Privilege Escalation via Account Takeover on NodeBB Forum Software (512$)

InfoSec Write-ups – Medium–

Privilege Escalation via Account Takeover on NodeBB Forum Software — Bug Bounty (512$)

Hello Guys !

I hope you all doing well. ✌️

About a month ago, I told you that I found an Account Takeover vulnerability in a web application as in the screenshot below. With the new patch coming to the web application with the vulnerability, I can now share with you how I found the vulnerability.

This is my first bug bounty write-up so im writing P1 qualified vulnerability.,

Lets talk about it.

When I made the tests for NodeBB forum software, I found that the password of the every user account can be changed.

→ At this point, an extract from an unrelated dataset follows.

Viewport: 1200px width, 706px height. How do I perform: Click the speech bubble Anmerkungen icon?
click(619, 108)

Now I will tell you the steps to exploit this vulnerability.

First of all, to determine the “admin” user’s uid :

https://try.nodebb.org/uid/*

I tried numbers on the place marked with an asterisk(*) and I find that the uid value of the admin account is 1.

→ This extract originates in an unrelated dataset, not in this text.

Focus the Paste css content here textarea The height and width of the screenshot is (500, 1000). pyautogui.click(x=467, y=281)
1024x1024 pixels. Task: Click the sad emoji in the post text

https://try.nodebb.org/uid/1 -> https://try.nodebb.org/user/admin

2- I created a user whose name is “testuser1” for myself.

3- I went to the password change page from my user profile and i entered our current password in the first box.Then I wrote in the second and third boxes that the passwords which we want to change.

4- Then, before press the submit button, I opened the Burp Suite, which has a proxy options and I replaced the uid value on the request with 1, which is the uid value of the admin user, and I sent the request.